::: EXTRACTED INFORMATION :::
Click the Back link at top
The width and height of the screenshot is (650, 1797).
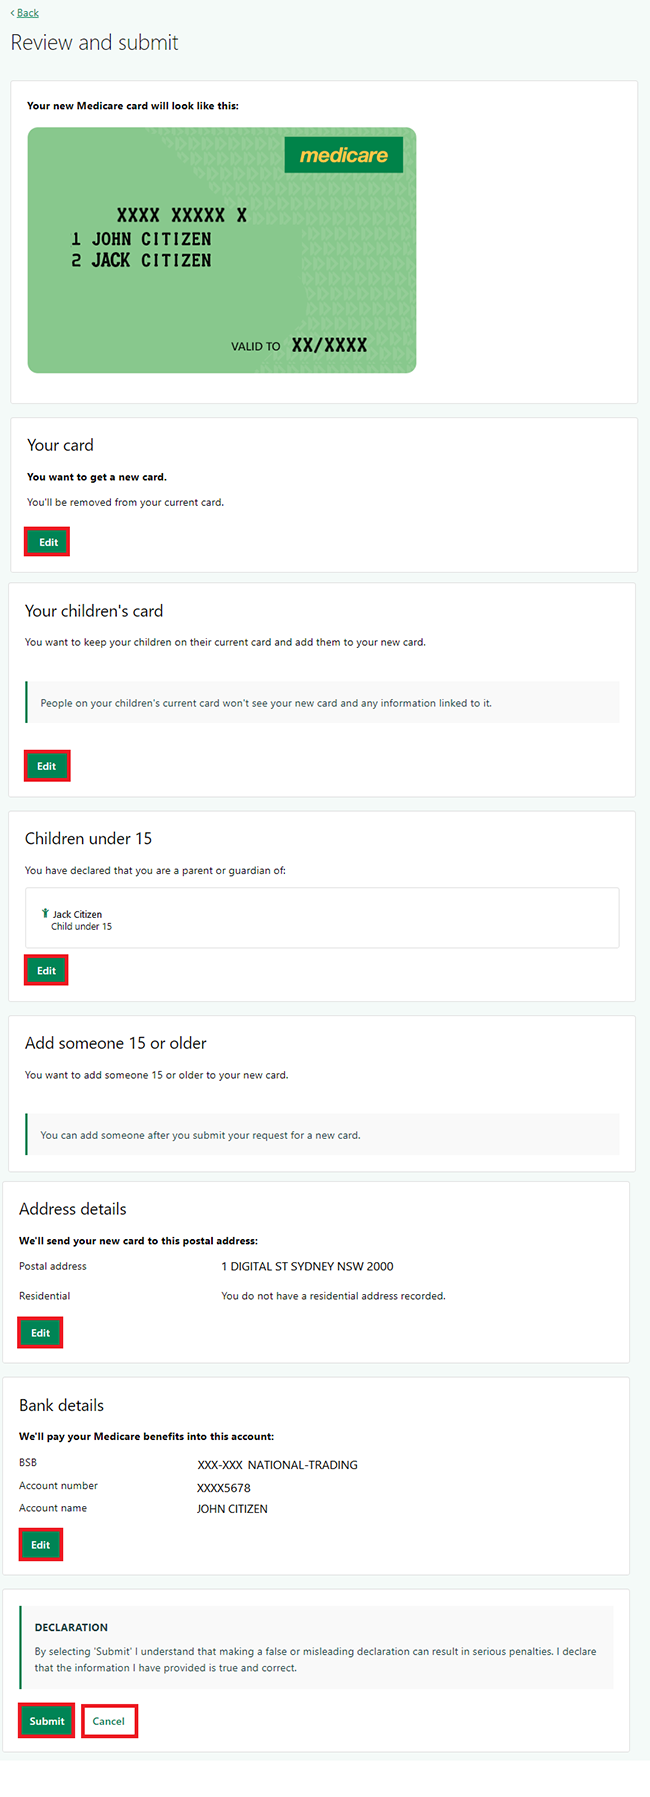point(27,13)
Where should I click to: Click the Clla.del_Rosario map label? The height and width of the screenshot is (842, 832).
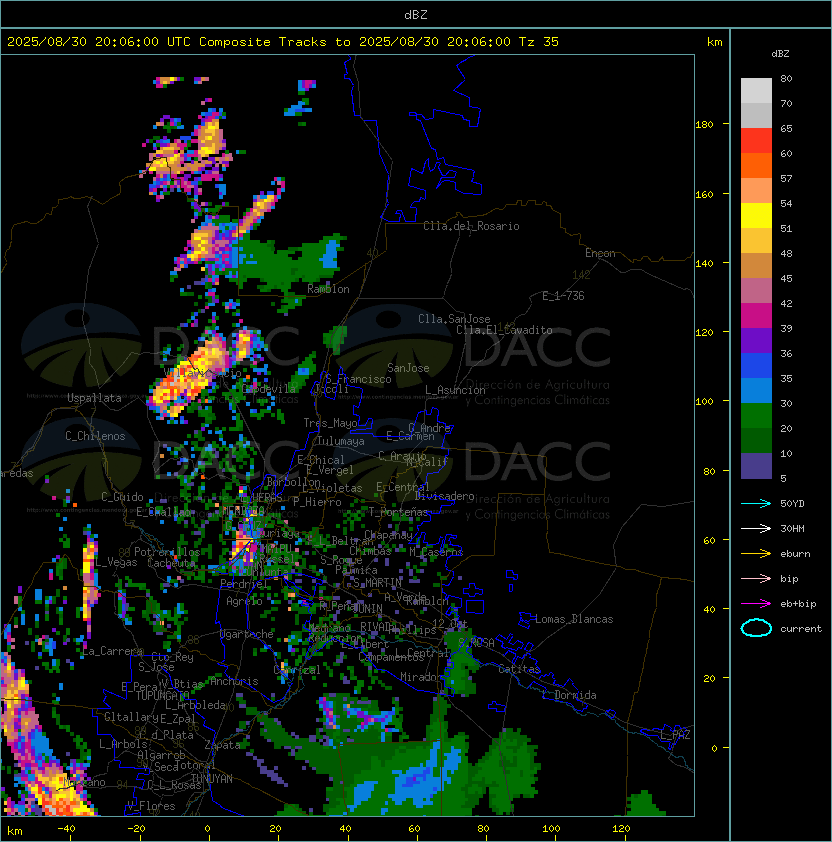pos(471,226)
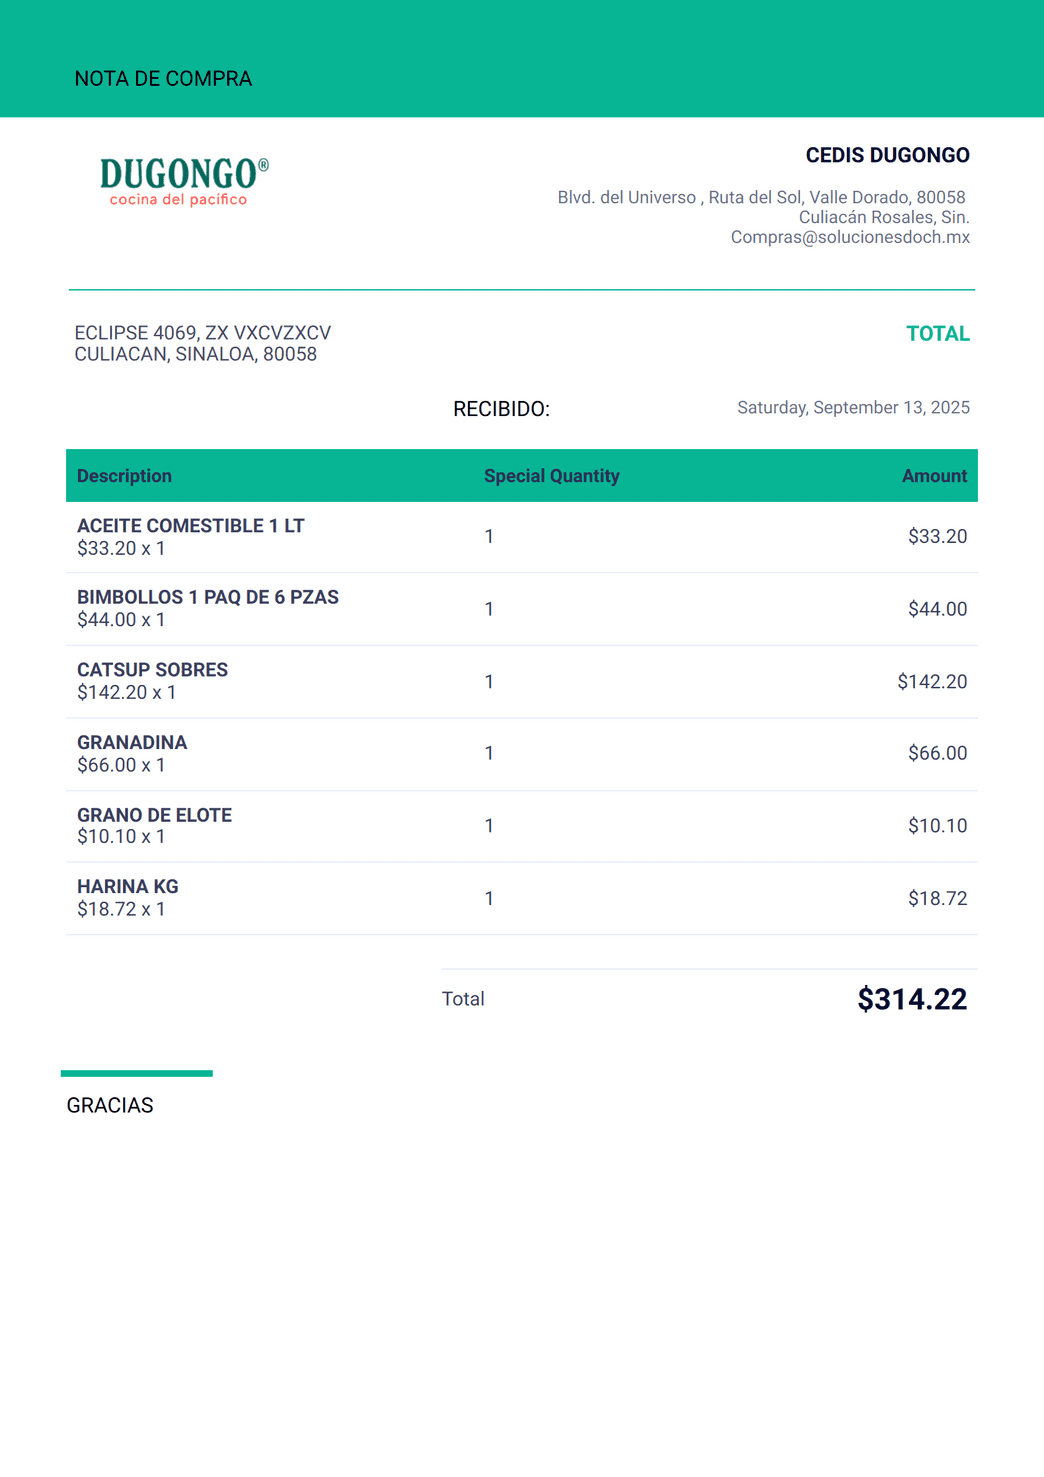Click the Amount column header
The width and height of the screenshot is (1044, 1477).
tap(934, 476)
:::
[ASSIGNMENT] All lines from the one containing "Where should I" through the end of the data are to be restated exactly, with nothing else and without the pictures.

[EXERCISE ANSWER]
Where should I click to: Click the Clla.del_Rosario map label? The height and width of the screenshot is (842, 832).
pos(471,226)
Click the Amount column header
The width and height of the screenshot is (1044, 1477).
tap(934, 476)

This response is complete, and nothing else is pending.